● TEXT EXTRACT:

[Begin]

Flux: Custom Layer

In Flux, I need to create a custom layer (named Nonneg) and then train the model with Train. I tried replicating the Dense layer, following @LudiWin’s example and looking at the definition of the Dense layer.

When I try running this, I get a “no method matching” error originating in Train; the closest candidate is said to be function (a::Nonneg)(x::AbstractArray):

MethodError: no method matching (::Nonneg{typeof(identity),Array{Float64,2},Array{Float64,1}})(::Float64)
Closest candidates are:
  Any(!Matched::AbstractArray) at In[9]:44

Stacktrace:
 [1] macro expansion at C:\Users\username\.julia\packages\Zygote\YeCEW\src\compiler\interface2.jl:0 [inlined]
 [2] _pullback(::Zygote.Context, ::Nonneg{typeof(identity),Array{Float64,2},Array{Float64,1}}, ::Float64) at C:\Users\username\.julia\packages\Zygote\YeCEW\src\compiler\interface2.jl:7
 [3] applychain at C:\Users\username\.julia\packages\Flux\Fj3bt\src\layers\basic.jl:36 [inlined]
 [4] _pullback(::Zygote.Context, ::typeof(Flux.applychain), ::Tuple{Nonneg{typeof(identity),Array{Float64,2},Array{Float64,1}}}, ::Float64) at C:\Users\username\.julia\packages\Zygote\YeCEW\src\compiler\interface2.jl:0
 [5] Chain at C:\Users\username\.julia\packages\Flux\Fj3bt\src\layers\basic.jl:38 [inlined]
 [6] _pullback(::Zygote.Context, ::Chain{Tuple{Nonneg{typeof(identity),Array{Float64,2},Array{Float64,1}}}}, ::Float64) at C:\Users\username\.julia\packages\Zygote\YeCEW\src\compiler\interface2.jl:0
 [7] loss at .\In[9]:63 [inlined]
 [8] _pullback(::Zygote.Context, ::typeof(loss), ::Float64, ::Float64) at C:\Users\username\.julia\packages\Zygote\YeCEW\src\compiler\interface2.jl:0
 [9] adjoint at C:\Users\username\.julia\packages\Zygote\YeCEW\src\lib\lib.jl:179 [inlined]
 [10] _pullback at C:\Users\username\.julia\packages\ZygoteRules\6nssF\src\adjoint.jl:47 [inlined]
 [11] #17 at C:\Users\username\.julia\packages\Flux\Fj3bt\src\optimise\train.jl:89 [inlined]
 [12] _pullback(::Zygote.Context, ::Flux.Optimise.var"#17#25"{typeof(loss),Tuple{Float64,Float64}}) at C:\Users\username\.julia\packages\Zygote\YeCEW\src\compiler\interface2.jl:0
 [13] pullback(::Function, ::Zygote.Params) at C:\Users\username\.julia\packages\Zygote\YeCEW\src\compiler\interface.jl:174
 [14] gradient(::Function, ::Zygote.Params) at C:\Users\username\.julia\packages\Zygote\YeCEW\src\compiler\interface.jl:54
 [15] macro expansion at C:\Users\username\.julia\packages\Flux\Fj3bt\src\optimise\train.jl:88 [inlined]
 [16] macro expansion at C:\Users\username\.julia\packages\Juno\f8hj2\src\progress.jl:134 [inlined]
 [17] train!(::typeof(loss), ::Zygote.Params, ::Array{Tuple{Float64,Float64},2}, ::ADAM; cb::typeof(evalcb)) at C:\Users\username\.julia\packages\Flux\Fj3bt\src\optimise\train.jl:81
 [18] top-level scope at .\In[9]:66

What am I doing wrong? The code is below.

[End]

Item coordinate data:
[Begin]

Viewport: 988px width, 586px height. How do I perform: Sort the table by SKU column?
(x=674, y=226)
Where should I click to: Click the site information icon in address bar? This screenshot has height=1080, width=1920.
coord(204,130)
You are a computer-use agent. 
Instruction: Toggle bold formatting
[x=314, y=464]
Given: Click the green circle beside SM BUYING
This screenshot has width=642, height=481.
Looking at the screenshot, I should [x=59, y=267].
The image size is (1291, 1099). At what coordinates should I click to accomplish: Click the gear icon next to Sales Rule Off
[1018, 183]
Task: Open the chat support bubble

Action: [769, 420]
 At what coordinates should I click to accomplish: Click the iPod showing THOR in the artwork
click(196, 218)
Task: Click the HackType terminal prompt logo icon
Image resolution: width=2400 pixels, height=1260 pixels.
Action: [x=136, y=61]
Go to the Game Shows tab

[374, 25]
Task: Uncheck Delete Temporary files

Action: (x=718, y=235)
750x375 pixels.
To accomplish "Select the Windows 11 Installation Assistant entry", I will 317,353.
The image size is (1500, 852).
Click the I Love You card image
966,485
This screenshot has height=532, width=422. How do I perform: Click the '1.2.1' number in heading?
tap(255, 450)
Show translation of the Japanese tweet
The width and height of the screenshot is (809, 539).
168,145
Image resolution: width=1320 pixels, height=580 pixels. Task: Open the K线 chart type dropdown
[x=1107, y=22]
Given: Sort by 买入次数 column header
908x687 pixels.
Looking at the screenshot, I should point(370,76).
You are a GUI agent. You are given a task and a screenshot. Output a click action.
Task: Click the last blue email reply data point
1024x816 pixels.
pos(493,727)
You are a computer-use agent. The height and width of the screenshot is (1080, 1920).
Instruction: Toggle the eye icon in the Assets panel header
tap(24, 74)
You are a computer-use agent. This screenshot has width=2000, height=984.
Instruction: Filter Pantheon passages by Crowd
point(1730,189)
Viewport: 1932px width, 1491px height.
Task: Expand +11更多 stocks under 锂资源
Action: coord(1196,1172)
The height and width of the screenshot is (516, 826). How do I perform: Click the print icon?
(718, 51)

[End]

Answer these questions about the Flux custom layer post:
1. What name did the poster give the custom layer?
2. Which existing Flux layer was the poster trying to replicate?
3. In the error message, what argument type has no matching method?

● OUTPUT OF THE EXERCISE:
1. Nonneg
2. The Dense layer
3. Float64